Açılan davada sanıklar hakkında 1 yıldan 3 yıla kadar hapis cezası istenirken, 2.5 ay sonra tahliye edilen öğrencilerden birisi “kişi hürriyeti ve güvenliği hakkının ihlal edildiği” gerekçesiyle Anayasa Mahkemesi’ne başvurdu.
Ve bilindiği gibi, Adalet Bakanlığı geçtiğimiz Ağustos’ta AYM’ye gönderdiği cevapta eşcinselliğin İslâm dinine göre “haram” kabul edildiğini belirterek tutuklama kararının hukuka uygun olduğunu savundu.

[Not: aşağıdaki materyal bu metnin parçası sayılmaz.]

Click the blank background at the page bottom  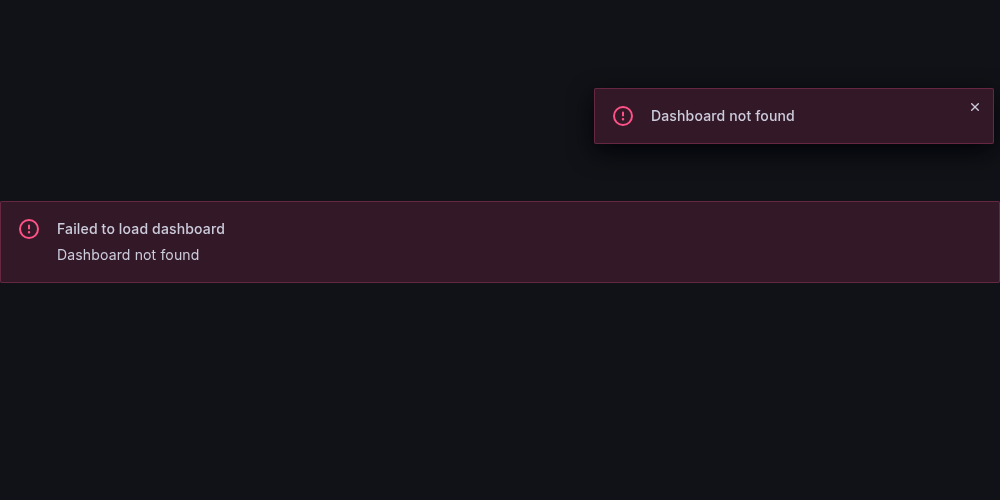click(500, 472)
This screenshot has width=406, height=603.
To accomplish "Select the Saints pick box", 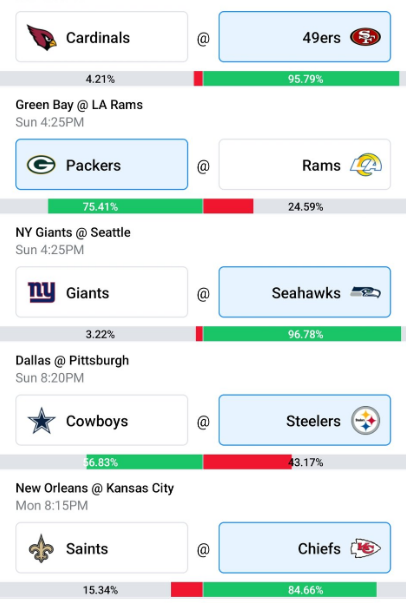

Adalet Bakanlığı’nın bu cevabından veya İçişleri Bakanı Soylu’nun o değerlendirmelerinden sonra pek kıymeti harbiyesi olmasa da, Boğaziçi’nde sözkonusu olayın yaşandığı günlerde yapılan bir paylaşımı aktaralım.
Paylaşım şöyleydi:
“Birtakım harflerin, renklerin arkasına saklanarak sapkınlığınızı, ahlaksızlığınızı ve azgınlığınızı gizleyemezsiniz. Milletin size koyduğu isimler bellidir. Bu isimlerle anılıp sapkınlığınız yüzünüze vurulacak, rezil olarak yaşayıp rezil olarak gideceksiniz… Şüphesiz ki insanlar için yeryüzünde kurulmuş ilk ev, Mekke’deki mübarek ve âlemlere hidayet olan (Kâbe’dir). (Âl-i İmran) Azgın sapkınların Boğaziçi Üniversitesi’nde ortaya çıkarak kıblemiz Kabe’ye yaptığı saygısızlığı lanetliyoruz.”
Bunun önemi ne mi?
Sözkonusu paylaşımı yapan bir Cumhuriyet Savcısı. O dönemde Adalet Bakanlığı bürokratıydı. Şimdi ise Yargıtay Üyesi.
Düşünebiliyor musunuz; o öğrencilerin dosyası ya kazara bu hakimin önüne gitse, ne olur?!